Anna Delvey eventually achieved her life-long dream of living like a celebrity baller. However, it's doubtful she'd envisioned being immortalized as the "Soho Grifter." In 2018, New York Magazine wrote about a shady alleged German heiress who was actually born in Russia and wasn't an heir to anything. Oh, and it was really Anna Sorokin, not Delvey. She used the privilege that comes with a title and her grifting skills to facilitate a meteoric rise through New York's elite art and fashion world — and to steal an estimated $285,000 from friends, associates, and banks.

Once the game was up, Anna was banged up behind bars. She was forced to swap her fabulous haute couture for a one-piece jumpsuit in a ghastly shade of orange and her shiny Louboutins for plastic Crocs. Well, they do say that orange is the new black. Shonda Rhimes realized it was a story way too good to miss out on. She snapped up the rights and turned the scamfluencer scandal into a smash hit Netflix series, "Inventing Anna."

Ozark star Julia Garner landed the role of Anna, which she played to perfection, even nailing the "consistently inconsistent" accent. "This is probably the hardest job I've ever done," Garner told Elle. Meanwhile, Anna's fake life was laid bare on the screen. One aspect of it was her tech boyfriend, the fictional Chase Sikorski. But the character actually had a lot in common with Delvey's real-life ex-boyfriend.

Anna Delvey's real-life boyfriend is as fantastical as her

It's amazing there are still things you don't know about Anna Delvey. Like, who was the fake socialite's real-life boyfriend? In "Inventing Anna," he's called Chase Sikorski and is a tech dude creating an app. As is often with tech start-ups, what the app does is a little hazy. Sikorski's Wake app supposedly "records your dreams." As Parade notes, it's an uncanny parallel with Hunter Lee Soik, another tech dude with an app that he talks about but never gets made.

In 2013, Soik launched a Kickstarter for Shadow — an app that records your dreams — and raised $82,577. The New Yorker ran a profile of the Korean-born tech dude. Soik was adopted at two and a half and moved to the U.S. He dreamed of being a pro skateboarder but settled on studying photography. Soik quit the Brooks Institute after three days. However, he was scouted by a talent rep, starred in a Coke ad, and launched a production company. Next, he developed apps for Stella McCartney before the idea for Shadow hit after working with Kanye West and Jay-Z.

Soik said he learned about dream psychoanalysis from "Freud and Jung, and Allan Hobson." Then he whipped up a web page asking people to "sign up" if they dug the app concept. "Two hundred and fifty thousand people visited within four weeks," he claimed. "Thirty thousand said they would take part." As of August 2022, the app still hasn't materialized, leading many backers to leave angry comments on Kickstarter.

Anna Delvey isn't sorry for anyone — other than herself

Anna Delvey was flying high thanks to scamming New York's elite.
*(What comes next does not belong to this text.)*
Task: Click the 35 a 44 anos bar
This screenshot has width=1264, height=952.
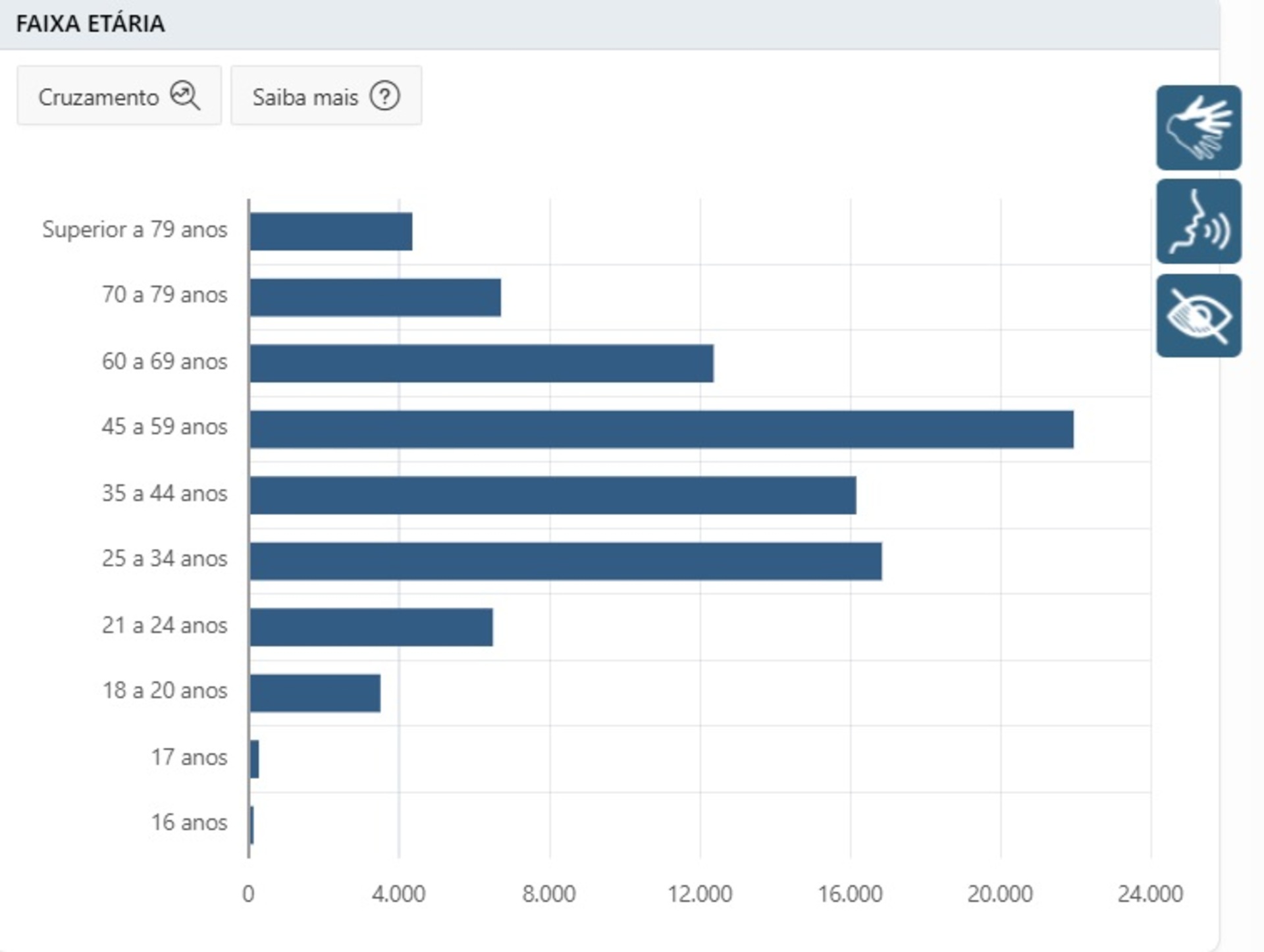Action: (x=553, y=495)
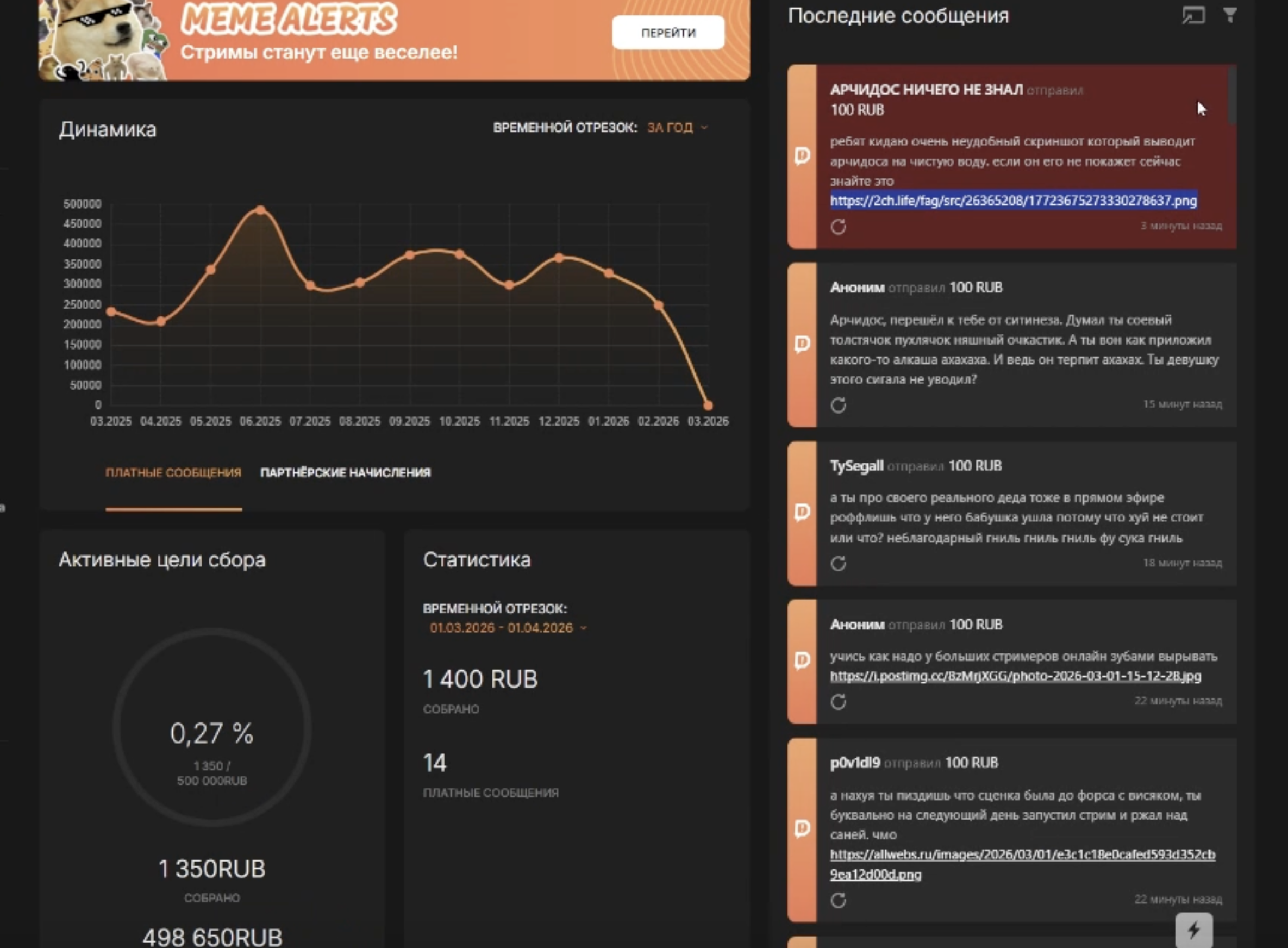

She lived the life she'd always dreamed of until suddenly, there was no Delvey, only Anna Sorokin. She was given a four to 12 years sentence for her frauds and falsehoods. "The thing is, I'm not sorry," Anna told The New York Times. "I'd be lying to you and to everyone else and to myself if I said I was sorry for anything."

Insider reported that Anna was released from prison in 2021 after four years. She'd served two years pre-trial at Rikers Island and two at the Albion Correctional Facility in upstate New York. Anna was finally free, but not for long. She was locked up by ICE a short time later for overstaying her visa, and she's also facing deportation. "I lived out most of my adult life in NY, and a lot of my friends and support system are based in the US," Anna told Fox News.

Meanwhile, at least Anna doesn't have to worry about money now. According to Insider, Netflix paid her $320,000 for the rights to her story. Who says crime doesn't pay? However, it's unlikely Anna will be watching the series. In an op-ed for Insider, she wrote, "Even if I were to pull some strings and make it happen, nothing about seeing a fictionalized version of myself in this criminal-insane-asylum setting sounds appealing to me."